Short problem »
Copy the part of the material below that opens with the line containing "Where should I click to: Open the" and closes with the line containing "Action: 67,355", keeping every line unchanged.

Material provided »
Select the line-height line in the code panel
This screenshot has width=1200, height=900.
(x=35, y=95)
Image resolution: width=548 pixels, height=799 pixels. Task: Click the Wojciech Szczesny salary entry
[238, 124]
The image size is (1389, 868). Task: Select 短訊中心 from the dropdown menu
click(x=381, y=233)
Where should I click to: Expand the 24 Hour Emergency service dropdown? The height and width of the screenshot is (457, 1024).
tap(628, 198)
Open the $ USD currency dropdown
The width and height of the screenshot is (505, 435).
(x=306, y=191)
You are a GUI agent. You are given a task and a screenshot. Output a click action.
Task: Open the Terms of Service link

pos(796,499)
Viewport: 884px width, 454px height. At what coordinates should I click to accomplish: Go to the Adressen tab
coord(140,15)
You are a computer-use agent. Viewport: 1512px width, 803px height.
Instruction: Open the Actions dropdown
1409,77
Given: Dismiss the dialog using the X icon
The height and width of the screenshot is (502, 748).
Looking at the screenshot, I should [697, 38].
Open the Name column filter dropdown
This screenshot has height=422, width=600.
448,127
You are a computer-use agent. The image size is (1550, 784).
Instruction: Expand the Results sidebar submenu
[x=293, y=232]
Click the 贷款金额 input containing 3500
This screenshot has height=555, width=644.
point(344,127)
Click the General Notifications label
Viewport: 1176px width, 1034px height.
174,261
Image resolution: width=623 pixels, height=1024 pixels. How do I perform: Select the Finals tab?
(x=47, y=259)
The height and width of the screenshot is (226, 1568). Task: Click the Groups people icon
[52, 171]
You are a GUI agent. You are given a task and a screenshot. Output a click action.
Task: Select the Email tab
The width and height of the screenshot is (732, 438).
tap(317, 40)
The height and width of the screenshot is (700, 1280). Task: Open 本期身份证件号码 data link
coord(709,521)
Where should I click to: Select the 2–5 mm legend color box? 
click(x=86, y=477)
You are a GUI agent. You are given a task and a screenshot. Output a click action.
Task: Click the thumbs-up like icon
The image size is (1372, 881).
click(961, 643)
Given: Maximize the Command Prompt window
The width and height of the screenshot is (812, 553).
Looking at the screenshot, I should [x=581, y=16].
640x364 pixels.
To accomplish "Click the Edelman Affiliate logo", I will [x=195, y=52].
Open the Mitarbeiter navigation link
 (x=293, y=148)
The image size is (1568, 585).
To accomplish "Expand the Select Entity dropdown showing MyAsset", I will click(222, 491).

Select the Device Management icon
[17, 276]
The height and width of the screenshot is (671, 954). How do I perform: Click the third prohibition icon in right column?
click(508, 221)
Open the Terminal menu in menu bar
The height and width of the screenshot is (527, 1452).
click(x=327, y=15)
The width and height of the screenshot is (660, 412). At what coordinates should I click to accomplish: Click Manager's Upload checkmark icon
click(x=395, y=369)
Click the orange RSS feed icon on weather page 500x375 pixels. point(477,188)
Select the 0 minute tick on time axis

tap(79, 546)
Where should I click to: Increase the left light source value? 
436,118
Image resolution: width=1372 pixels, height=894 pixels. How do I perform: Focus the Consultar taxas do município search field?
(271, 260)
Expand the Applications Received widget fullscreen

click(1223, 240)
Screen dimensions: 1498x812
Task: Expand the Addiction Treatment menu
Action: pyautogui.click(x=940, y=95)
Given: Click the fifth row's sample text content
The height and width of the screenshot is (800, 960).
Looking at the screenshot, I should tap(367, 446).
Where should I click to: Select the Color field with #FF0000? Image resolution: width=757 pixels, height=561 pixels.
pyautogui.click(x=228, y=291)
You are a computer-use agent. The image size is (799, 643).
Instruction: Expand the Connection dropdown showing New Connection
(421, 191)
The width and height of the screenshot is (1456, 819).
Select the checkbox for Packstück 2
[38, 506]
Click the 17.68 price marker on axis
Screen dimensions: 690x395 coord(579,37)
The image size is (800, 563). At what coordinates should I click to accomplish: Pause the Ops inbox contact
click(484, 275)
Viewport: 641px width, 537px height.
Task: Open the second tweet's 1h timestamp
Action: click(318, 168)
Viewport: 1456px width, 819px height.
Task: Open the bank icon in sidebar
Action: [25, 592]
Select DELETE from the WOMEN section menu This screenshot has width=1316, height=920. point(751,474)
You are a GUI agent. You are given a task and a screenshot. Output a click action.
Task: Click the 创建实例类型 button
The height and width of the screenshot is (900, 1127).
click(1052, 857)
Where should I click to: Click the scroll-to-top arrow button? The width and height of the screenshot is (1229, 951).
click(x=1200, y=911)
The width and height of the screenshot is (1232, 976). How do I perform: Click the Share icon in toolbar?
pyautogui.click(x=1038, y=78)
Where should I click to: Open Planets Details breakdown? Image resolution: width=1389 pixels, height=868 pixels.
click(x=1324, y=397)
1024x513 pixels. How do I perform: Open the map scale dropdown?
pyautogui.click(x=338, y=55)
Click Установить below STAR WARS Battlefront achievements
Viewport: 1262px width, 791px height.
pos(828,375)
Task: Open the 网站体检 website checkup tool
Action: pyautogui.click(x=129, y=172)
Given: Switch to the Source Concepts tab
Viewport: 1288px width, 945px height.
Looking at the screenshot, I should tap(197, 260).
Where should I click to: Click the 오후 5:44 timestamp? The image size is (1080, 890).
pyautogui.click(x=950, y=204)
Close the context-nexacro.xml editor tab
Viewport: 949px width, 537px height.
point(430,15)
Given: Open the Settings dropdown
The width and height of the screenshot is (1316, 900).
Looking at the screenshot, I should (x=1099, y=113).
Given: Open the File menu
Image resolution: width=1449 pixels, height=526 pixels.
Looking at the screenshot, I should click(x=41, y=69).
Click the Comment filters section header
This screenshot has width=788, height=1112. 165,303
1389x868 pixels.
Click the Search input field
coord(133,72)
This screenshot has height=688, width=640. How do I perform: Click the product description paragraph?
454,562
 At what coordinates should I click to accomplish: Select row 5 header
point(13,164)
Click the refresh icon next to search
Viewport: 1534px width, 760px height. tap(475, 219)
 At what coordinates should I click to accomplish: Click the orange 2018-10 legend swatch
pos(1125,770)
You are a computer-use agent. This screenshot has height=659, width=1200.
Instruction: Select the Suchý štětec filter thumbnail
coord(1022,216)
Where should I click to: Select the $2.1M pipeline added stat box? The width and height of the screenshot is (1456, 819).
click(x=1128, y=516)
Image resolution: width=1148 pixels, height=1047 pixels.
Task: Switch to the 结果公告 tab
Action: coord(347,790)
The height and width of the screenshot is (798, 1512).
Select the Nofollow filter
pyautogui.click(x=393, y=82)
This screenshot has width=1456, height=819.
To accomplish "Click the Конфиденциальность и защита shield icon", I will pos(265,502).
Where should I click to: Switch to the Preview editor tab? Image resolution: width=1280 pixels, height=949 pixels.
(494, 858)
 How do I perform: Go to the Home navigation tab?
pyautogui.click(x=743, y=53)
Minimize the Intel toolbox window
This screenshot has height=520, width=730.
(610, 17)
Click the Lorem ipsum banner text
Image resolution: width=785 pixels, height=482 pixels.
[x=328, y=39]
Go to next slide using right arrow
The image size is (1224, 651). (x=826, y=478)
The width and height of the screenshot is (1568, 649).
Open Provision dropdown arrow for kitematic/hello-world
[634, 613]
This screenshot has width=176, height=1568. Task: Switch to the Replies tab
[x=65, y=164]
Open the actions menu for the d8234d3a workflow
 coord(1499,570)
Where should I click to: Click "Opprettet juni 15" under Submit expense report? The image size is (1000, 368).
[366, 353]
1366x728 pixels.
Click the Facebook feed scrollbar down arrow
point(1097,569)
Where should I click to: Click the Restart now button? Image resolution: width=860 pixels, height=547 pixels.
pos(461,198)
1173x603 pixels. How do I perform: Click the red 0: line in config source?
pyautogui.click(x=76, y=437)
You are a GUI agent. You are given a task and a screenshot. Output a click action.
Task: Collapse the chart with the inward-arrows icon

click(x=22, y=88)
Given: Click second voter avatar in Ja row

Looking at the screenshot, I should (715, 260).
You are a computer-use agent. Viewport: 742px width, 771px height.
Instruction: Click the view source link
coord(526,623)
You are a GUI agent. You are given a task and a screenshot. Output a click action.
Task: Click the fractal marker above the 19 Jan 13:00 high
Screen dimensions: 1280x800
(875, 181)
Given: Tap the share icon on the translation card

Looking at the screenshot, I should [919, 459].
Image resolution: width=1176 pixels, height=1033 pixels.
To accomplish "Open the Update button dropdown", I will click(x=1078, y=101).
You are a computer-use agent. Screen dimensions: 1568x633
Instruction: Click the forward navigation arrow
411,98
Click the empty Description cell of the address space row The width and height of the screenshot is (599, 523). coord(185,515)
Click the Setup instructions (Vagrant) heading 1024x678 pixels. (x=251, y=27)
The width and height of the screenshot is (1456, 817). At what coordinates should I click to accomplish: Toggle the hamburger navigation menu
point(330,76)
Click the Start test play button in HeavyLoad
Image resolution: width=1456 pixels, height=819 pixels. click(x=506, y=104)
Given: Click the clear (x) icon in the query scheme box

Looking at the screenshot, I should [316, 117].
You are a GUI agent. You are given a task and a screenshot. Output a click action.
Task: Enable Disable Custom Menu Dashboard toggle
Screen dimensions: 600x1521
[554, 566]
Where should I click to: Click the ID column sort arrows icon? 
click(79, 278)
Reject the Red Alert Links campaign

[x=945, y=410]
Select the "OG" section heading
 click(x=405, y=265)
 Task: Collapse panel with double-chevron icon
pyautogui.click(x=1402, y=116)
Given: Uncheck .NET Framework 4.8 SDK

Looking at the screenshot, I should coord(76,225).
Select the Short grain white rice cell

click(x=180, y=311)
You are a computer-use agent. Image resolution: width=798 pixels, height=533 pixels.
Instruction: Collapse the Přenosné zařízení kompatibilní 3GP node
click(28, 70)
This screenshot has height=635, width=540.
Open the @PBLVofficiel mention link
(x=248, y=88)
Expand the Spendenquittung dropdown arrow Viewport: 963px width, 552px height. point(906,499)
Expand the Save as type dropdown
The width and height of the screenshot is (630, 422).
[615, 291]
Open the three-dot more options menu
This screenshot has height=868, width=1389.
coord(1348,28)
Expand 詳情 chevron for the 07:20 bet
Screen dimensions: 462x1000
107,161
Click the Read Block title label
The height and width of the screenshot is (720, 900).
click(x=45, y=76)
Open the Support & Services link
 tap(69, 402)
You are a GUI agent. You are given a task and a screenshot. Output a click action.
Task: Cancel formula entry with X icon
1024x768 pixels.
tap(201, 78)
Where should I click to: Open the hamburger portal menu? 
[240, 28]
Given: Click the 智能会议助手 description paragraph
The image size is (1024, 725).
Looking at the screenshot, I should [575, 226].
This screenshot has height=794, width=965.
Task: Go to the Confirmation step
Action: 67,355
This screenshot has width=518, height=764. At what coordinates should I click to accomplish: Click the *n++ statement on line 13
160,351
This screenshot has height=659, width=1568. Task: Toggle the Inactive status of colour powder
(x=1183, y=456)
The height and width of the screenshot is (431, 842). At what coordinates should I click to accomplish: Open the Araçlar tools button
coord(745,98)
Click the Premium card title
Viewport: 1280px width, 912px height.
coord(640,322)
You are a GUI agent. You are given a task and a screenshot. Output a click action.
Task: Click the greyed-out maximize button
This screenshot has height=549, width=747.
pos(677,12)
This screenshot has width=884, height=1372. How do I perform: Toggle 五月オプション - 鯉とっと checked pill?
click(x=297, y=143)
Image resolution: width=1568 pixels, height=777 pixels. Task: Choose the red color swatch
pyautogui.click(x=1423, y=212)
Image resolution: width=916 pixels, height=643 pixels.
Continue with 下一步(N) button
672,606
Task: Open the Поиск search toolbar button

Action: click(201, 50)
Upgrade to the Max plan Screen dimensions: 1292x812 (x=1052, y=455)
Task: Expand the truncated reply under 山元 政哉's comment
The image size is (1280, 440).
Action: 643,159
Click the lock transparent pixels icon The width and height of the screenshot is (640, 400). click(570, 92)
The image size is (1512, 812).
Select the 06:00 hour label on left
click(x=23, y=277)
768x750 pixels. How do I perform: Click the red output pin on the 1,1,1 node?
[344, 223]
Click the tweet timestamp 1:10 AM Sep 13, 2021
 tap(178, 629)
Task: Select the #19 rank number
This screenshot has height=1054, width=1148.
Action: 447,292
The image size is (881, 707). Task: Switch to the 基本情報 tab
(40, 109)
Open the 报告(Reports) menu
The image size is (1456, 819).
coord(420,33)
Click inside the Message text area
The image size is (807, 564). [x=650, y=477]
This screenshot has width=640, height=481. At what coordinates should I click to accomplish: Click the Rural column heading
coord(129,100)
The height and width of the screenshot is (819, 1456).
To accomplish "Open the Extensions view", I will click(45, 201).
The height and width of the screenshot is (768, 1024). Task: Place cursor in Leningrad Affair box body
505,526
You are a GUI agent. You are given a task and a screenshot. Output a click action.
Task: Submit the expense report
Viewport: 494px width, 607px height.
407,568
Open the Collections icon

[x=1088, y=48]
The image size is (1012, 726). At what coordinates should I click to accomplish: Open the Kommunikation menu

Exercise response »
Where should I click to: Open the hamburger portal menu? 
[240, 28]
Given: Click the 智能会议助手 description paragraph
The image size is (1024, 725).
Looking at the screenshot, I should [575, 226].
This screenshot has height=794, width=965.
Task: Go to the Confirmation step
Action: 67,355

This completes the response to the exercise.